Sébastien CASTELLION, Contre le libelle de Calvin, écrit en 1554, publié en 1612 (3 extraits)

L'événement qui déclenche cette polémique littéraire est l'exécution de Michel Servet à Genève, en octobre 1553. Servet avait été accusé de nier la Trinité et de refuser le baptême des enfants nouveau-nés. Pour justifier la condamnation de Servet, Jean Calvin avait publié un texte très dur. Castellion lui répond dans ces pages, qui ne seront publiées qu'un demi-siècle plus tard.

• Dans le premier extrait, il cite – de façon assez libre – un texte de Martin Luther de 1525 : puisque Dieu n'impose pas la vérité par la force, nous ne devons pas le faire non plus. Ce texte fait allusion à la parabole du bon grain et de l'ivraie (mauvaise herbe) (cf. Nouveau Testament, Matthieu 13,24-30).

• Le deuxième extrait est le plus célèbre de tout le livre. Castellion y affirme la légitime intervention de l'Etat contre les délinquants mais y dénonce toute action coercitive, la pire étant la peine de mort, contre quelqu'un qui ne fait qu'exprimer son opinion, en l'occurrence religieuse. Les écrits, dit-il, ne doivent être combattus que par d'autres écrits.

Dans le troisième extrait, Castellion semble prêt à donner à la vérité un caractère subjectif : l'homme qui dit sincèrement ce qu'il pense, même s'il se trompe, est dans la vérité. Au XVIe siècle, peu de penseurs auraient été prêts à admettre cette façon de voir les choses.

On peut voir ici à quel point nous avons mal agi, nous qui avons voulu conduire les Turcs à la foi par la guerre, les hérétiques par le feu, les juifs en les menaçant de mort, ou par d'autres injustices. Nous qui avons voulu arracher l'ivraie par nos propres forces, comme si nous avions le pouvoir d'agir sur les cœurs et les esprits, comme si nous avions en main la puissance de conduire tous les hommes à la justice et à la piété. Ce que le Dieu unique ne fait pas, cela n'est pas à faire. » (p. 91)

Tuer un homme, ce n'est pas défendre une doctrine, c'est tuer un homme. Quand les Genevois tuèrent Servet, ils ne défendirent pas une doctrine, ils tuèrent un homme. La défense de la doctrine n'est pas l'affaire du magistrat (qu'est-ce que le glaive peut avoir à faire avec la doctrine ?), c'est l'affaire des docteurs. L'affaire du magistrat, c'est de défendre le docteur comme il défend le paysan, l'artisan, le médecin, n'importe qui d'autre, contre les injustices.
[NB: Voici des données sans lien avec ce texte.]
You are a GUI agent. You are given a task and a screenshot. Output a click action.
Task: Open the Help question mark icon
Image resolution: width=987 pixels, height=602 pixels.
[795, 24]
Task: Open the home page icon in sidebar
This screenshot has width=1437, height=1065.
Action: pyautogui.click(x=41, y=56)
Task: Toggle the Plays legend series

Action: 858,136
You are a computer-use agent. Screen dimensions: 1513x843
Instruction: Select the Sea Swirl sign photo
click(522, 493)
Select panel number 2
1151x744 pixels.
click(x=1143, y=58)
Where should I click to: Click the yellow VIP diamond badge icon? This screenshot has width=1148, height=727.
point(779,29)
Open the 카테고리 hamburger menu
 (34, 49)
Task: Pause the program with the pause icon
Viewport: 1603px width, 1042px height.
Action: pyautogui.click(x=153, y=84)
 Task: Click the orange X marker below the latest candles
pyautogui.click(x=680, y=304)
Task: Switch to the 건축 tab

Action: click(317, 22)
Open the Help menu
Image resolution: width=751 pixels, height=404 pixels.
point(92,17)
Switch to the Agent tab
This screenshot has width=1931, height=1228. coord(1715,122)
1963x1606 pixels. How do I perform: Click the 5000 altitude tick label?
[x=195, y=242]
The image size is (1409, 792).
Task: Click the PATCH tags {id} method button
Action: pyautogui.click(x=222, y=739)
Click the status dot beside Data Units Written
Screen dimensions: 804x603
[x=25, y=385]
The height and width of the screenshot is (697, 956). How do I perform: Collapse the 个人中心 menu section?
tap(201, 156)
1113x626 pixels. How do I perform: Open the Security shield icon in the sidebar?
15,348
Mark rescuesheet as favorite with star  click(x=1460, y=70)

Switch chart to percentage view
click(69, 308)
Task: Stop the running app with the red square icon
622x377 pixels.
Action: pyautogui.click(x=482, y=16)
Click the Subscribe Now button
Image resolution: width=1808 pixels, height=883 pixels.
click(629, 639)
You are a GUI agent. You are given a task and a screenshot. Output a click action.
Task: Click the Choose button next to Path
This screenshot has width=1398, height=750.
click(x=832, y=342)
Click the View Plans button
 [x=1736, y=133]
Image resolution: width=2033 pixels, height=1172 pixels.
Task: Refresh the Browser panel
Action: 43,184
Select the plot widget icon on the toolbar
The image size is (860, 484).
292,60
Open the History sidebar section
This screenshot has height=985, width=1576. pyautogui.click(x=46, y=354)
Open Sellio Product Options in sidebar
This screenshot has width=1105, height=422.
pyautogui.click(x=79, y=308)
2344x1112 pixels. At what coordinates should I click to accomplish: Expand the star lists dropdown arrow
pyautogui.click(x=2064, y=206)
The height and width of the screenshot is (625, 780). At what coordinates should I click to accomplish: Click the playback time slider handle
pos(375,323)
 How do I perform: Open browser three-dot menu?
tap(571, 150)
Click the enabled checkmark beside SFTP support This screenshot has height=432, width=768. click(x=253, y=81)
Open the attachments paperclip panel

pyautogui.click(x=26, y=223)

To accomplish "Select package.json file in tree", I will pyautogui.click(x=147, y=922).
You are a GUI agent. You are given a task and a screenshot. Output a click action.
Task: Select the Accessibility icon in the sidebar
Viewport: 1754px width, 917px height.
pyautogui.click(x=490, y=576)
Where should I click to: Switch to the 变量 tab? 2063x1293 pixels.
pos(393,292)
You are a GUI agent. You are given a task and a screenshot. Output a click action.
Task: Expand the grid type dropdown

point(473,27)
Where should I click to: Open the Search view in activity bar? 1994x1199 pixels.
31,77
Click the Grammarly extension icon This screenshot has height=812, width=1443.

C'est pourquoi, si Servet avait voulu tuer Calvin, c'est à bon droit que le magistrat aurait pris la défense de Calvin. Mais Servet a combattu avec des arguments et des écrits : il fallait le combattre par des arguments et des écrits. (p. 161)

Voyons, Calvin, mets-tu Servet à mort parce qu'il pense ainsi, ou parce qu'il parle ainsi ? Si tu le mets à mort parce qu'il parle comme il pense, tu le tues à cause de la vérité : car la vérité, c'est de dire ce qu'on pense, quand même on se trompe. Le Psaume 15 déclare heureux celui qui dit en vérité ce qu'il a dans son âme. Et toi, tu mets à mort un tel homme ? (p. 165)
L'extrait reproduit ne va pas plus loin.